SAN ANTONIO — Karen Aston needed a reset on her coaching career.

After a year away from the game, Aston is now in her first season leading the UTSA women's basketball program. It's a fresh start that brings the former University of Texas coach back to her roots. 

“There was a little bit of why I do what I do lost, you know, why do I coach?," Aston said. "UTSA and level of play, all of that, was not in my brain at all. It was simply, who do I want to work for? What is their vision?”

Aston took over a Roadrunners program that's posted just one winning season in the past eight years. It's a return to the non-Power Five level where she got her first head coaching job, 15 years ago at UNC-Charlotte.  

“Anytime that you take a step back in any profession, you probably reevaluate what's important to you," Aston said. "Is it about the kids and is it about their experience, or is it about winning?"

It had become all about winning in Austin, where Aston felt she lost her identity as a basketball coach. Sixteen of Aston's 22 years as a college coach were spent at Texas before coming to UTSA. The first eight as an assistant under Jody Conradt and the final eight as head coach. 

“It is a winning business. There's absolutely no question about it at the Power Five level and at the University of Texas," Astons said. "I enjoyed the winning side of that, but there was another side to it that at times you don't feel like anything's ever going to be good enough.”
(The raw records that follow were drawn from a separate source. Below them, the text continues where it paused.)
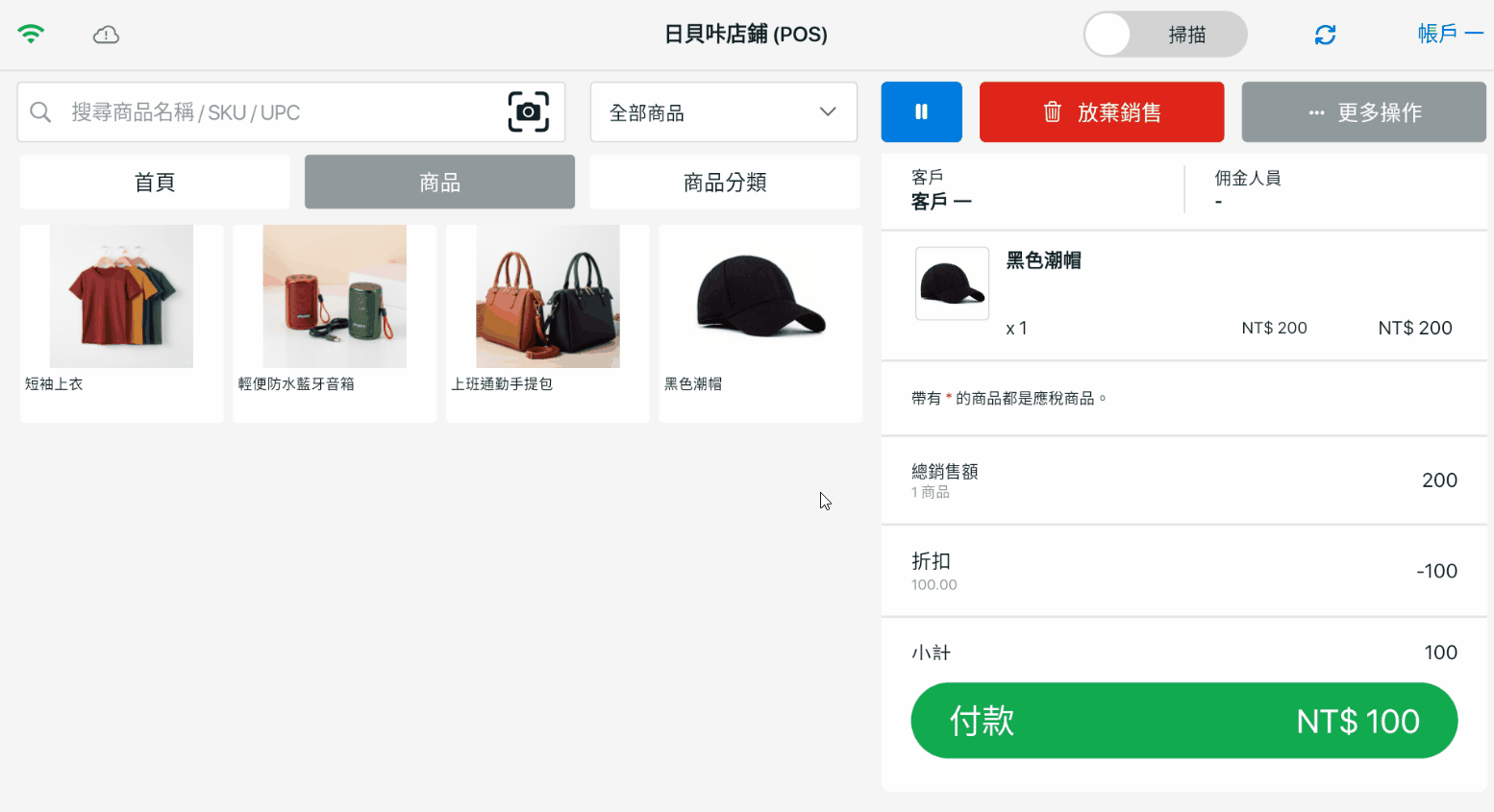Click the trash can icon on 放棄銷售

1052,112
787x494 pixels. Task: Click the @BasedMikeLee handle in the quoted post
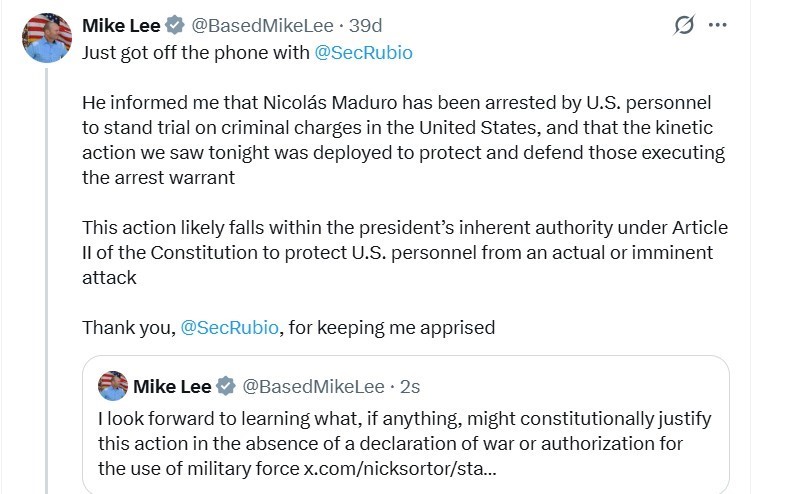313,386
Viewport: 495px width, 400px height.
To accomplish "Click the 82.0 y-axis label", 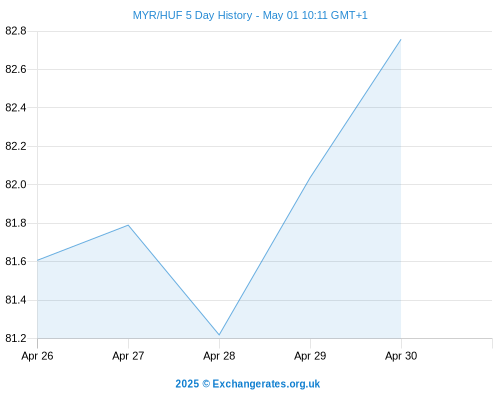I will [16, 184].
After eight seasons, Aston was abruptly fired in April 2020. Her tenure included four Sweet 16 appearances and one Elite Eight. 

"I can honestly say that is not why I got back into it. I don't feel like I have anything to prove. This is really about me wanting to give back to the game and continue to mentor young women," Aston said.
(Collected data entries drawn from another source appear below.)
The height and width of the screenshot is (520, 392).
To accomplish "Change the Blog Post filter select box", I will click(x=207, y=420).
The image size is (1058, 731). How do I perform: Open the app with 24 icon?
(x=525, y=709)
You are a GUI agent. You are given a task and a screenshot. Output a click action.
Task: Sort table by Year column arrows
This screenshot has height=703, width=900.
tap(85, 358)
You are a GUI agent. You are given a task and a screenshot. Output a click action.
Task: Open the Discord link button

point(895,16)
Jamie Carey has experienced Aston's guidance first hand, as a player at Texas in the early 2000s and then assistant coach on her staff with the Longhorns.
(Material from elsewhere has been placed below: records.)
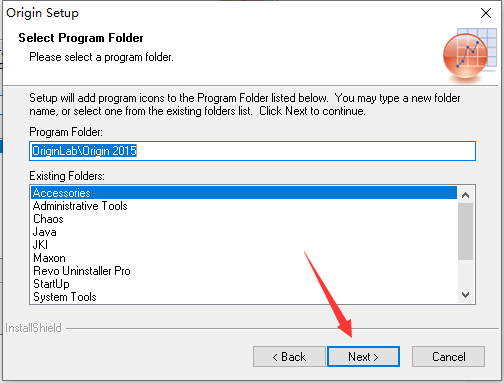Viewport: 504px width, 383px height.
Task: Select the Java folder entry
Action: [244, 232]
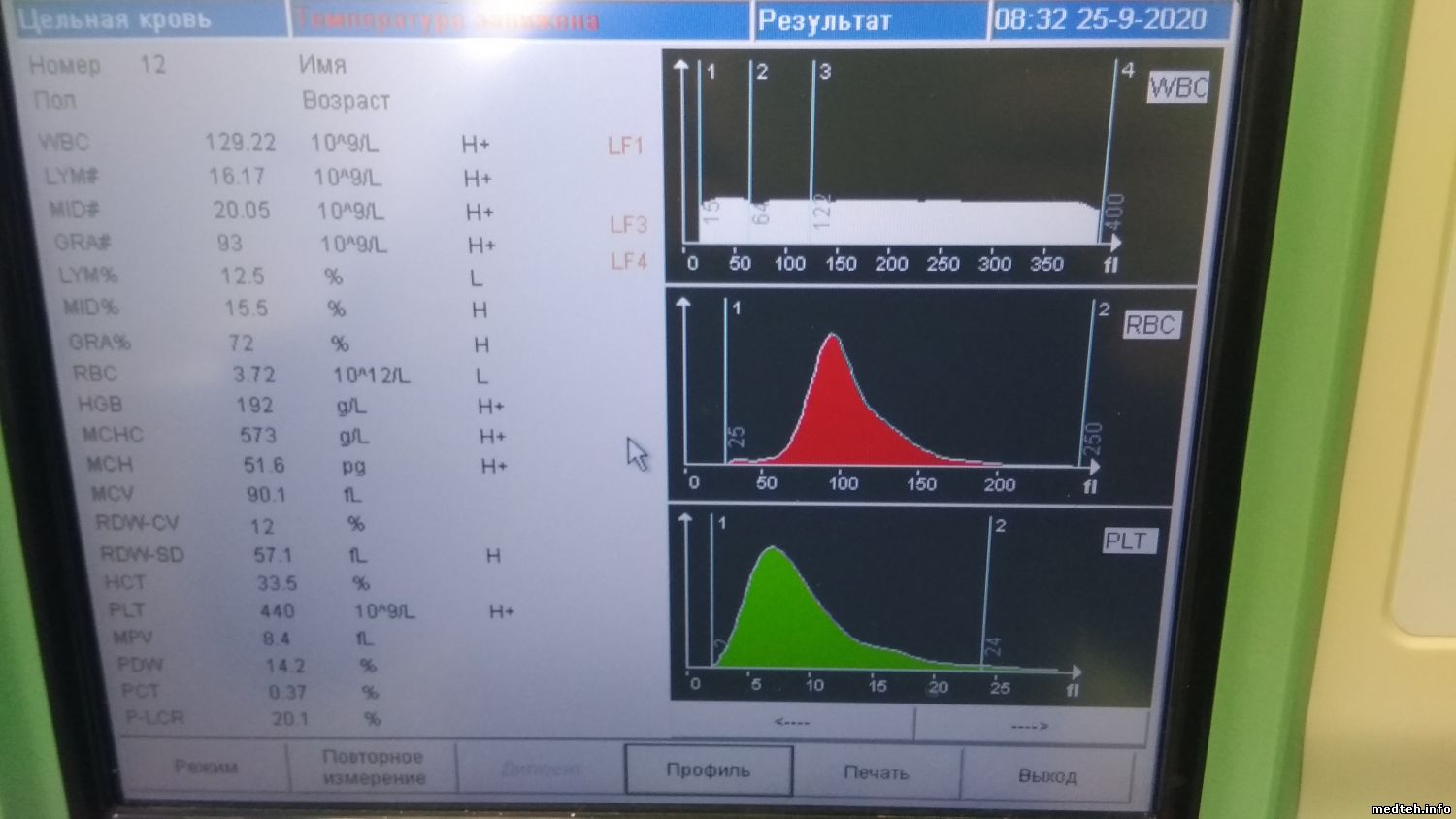The width and height of the screenshot is (1456, 819).
Task: Click the RBC histogram label
Action: (1150, 325)
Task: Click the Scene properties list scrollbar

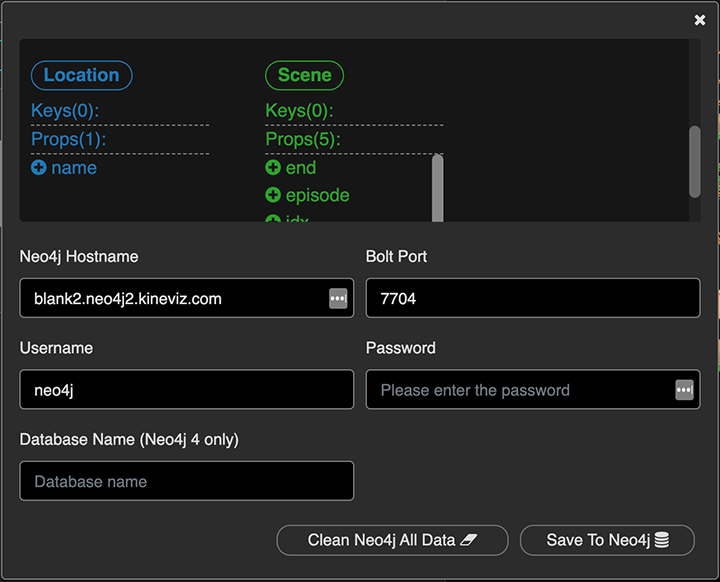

“She pushes me. She demands excellence. I don’t think you can not want to be around that if you want to keep excelling at your career," Carey said.

That belief made for an easy decision when Carey was asked to rejoin Aston's staff in San Antonio as associate head coach last spring.

“Anytime you can be around someone that's been in your life for so long and has been so loyal to you, it made a lot of sense to come back here," Carey said. "It was a no-brainer."

Wins and losses, at least this season, are the furthest thing from Aston's mind, although she patrols the Roadrunners sideline with the same intensity that she had at Texas.

“This isn't going to happen overnight, we're just trying to win the day and trying to win moments in the day and learn how to compete at a higher level," Aston said. 

Changes that Aston believed will be the foundation of a winning program.

“I want this group of young women to say, 'You know what? We started something that has now been built, and we were the groundwork of that'," Aston said.

And possibly the start of a new tradition for a basketball coach that has her priorities back in order. 

“I enjoy the teaching part. I enjoy seeing a team grow. I want to build young women," Aston said. "This is more than winning and losing basketball games. I think we have a chance to build something really, really special here.”